• Exercise requirements: Every line that includes the word "TRUNG" needs to be copied from the listing.
◆ ◆ ◆ ◆ ◆
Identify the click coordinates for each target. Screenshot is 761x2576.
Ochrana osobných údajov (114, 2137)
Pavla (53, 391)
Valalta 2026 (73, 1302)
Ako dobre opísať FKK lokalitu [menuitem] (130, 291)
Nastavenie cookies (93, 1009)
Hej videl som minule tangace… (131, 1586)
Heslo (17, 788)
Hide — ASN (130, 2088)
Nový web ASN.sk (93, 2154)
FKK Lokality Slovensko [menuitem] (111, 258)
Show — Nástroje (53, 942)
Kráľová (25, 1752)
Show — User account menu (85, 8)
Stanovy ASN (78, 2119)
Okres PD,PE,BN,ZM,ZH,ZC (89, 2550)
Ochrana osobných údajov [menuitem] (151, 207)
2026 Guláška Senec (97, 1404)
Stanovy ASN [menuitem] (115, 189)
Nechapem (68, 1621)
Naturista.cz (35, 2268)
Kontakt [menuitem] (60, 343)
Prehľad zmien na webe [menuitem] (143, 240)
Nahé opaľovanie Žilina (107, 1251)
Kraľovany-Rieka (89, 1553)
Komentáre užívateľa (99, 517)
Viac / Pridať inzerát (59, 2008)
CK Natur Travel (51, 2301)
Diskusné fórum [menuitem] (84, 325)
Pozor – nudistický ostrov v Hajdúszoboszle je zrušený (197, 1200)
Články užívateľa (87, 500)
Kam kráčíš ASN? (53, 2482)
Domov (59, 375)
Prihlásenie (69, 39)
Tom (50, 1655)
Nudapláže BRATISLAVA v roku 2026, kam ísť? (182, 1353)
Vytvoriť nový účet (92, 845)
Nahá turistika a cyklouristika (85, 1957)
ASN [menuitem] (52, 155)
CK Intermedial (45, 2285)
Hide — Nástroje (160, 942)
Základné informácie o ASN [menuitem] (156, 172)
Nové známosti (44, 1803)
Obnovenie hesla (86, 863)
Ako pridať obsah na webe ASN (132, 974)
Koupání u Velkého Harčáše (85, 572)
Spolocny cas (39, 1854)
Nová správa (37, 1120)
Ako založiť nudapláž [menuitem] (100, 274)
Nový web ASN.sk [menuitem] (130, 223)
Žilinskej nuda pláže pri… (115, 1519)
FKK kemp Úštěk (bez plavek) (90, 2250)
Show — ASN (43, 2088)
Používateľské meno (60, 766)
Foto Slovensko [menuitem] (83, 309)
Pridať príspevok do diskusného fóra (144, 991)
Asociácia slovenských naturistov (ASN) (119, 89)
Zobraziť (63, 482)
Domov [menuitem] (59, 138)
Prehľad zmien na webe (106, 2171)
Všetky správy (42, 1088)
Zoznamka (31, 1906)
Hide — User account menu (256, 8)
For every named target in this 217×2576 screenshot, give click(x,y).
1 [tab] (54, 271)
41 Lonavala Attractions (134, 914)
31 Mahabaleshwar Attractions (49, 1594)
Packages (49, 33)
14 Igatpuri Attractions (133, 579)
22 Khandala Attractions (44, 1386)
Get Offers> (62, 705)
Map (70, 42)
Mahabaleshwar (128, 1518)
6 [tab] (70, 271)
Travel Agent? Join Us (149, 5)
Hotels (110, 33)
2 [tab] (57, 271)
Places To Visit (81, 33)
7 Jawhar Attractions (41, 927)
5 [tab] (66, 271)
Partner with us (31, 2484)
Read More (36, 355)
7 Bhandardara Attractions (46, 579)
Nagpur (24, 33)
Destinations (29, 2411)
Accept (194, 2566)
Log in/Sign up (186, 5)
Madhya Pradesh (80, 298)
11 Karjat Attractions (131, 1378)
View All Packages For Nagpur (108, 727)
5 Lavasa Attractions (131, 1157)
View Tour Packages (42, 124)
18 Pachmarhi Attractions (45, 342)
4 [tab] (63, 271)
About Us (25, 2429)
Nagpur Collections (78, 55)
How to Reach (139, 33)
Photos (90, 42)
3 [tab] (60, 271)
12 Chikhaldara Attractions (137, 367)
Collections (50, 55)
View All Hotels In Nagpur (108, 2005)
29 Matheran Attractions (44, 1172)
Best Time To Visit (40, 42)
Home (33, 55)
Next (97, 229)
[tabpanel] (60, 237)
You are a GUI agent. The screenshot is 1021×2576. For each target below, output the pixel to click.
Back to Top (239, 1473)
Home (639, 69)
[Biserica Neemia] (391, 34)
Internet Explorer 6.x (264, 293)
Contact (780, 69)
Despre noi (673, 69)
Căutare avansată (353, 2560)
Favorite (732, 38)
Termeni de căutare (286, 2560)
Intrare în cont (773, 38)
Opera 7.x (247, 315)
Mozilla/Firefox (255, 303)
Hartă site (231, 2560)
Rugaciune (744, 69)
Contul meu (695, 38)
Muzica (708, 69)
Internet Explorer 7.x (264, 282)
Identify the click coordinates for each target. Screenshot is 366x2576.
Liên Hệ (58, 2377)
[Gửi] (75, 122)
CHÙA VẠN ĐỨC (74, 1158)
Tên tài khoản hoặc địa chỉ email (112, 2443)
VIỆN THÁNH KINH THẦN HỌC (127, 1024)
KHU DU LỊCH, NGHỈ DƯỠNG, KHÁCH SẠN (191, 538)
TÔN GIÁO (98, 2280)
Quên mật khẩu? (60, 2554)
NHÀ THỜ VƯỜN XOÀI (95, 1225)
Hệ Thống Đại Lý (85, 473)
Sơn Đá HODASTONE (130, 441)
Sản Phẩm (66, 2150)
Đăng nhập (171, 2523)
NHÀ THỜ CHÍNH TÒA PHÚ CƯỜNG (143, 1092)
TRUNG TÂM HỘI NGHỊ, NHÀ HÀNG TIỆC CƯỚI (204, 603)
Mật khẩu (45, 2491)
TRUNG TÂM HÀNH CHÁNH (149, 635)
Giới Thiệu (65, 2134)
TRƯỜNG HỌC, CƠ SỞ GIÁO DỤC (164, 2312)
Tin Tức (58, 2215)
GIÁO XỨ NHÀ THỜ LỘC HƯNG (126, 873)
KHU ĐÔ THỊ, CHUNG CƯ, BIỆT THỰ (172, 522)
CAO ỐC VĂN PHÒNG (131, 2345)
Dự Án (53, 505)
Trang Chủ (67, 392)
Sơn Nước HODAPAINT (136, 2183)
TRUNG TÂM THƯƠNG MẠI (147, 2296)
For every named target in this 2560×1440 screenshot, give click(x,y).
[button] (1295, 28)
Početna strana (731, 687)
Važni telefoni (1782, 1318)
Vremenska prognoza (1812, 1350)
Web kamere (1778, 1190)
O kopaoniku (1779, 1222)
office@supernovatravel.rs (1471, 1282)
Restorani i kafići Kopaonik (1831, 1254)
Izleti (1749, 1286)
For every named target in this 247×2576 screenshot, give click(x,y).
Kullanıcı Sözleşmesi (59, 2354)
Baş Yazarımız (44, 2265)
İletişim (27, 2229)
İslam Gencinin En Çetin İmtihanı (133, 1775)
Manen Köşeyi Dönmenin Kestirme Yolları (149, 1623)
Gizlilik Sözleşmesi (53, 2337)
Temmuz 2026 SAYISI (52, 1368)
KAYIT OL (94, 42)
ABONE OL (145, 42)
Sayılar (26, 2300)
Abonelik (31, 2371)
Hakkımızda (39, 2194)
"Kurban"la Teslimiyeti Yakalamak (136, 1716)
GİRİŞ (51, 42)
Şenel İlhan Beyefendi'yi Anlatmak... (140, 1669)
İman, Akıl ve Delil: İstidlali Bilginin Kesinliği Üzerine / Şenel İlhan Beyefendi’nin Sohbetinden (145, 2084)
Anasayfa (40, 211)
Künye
◆ ◆ ◆ ◆ ◆
• Finished exercise:
TRUNG TÂM HỘI NGHỊ, NHÀ HÀNG TIỆC CƯỚI (204, 603)
TRUNG TÂM HÀNH CHÁNH (149, 635)
TRUNG TÂM THƯƠNG MẠI (147, 2296)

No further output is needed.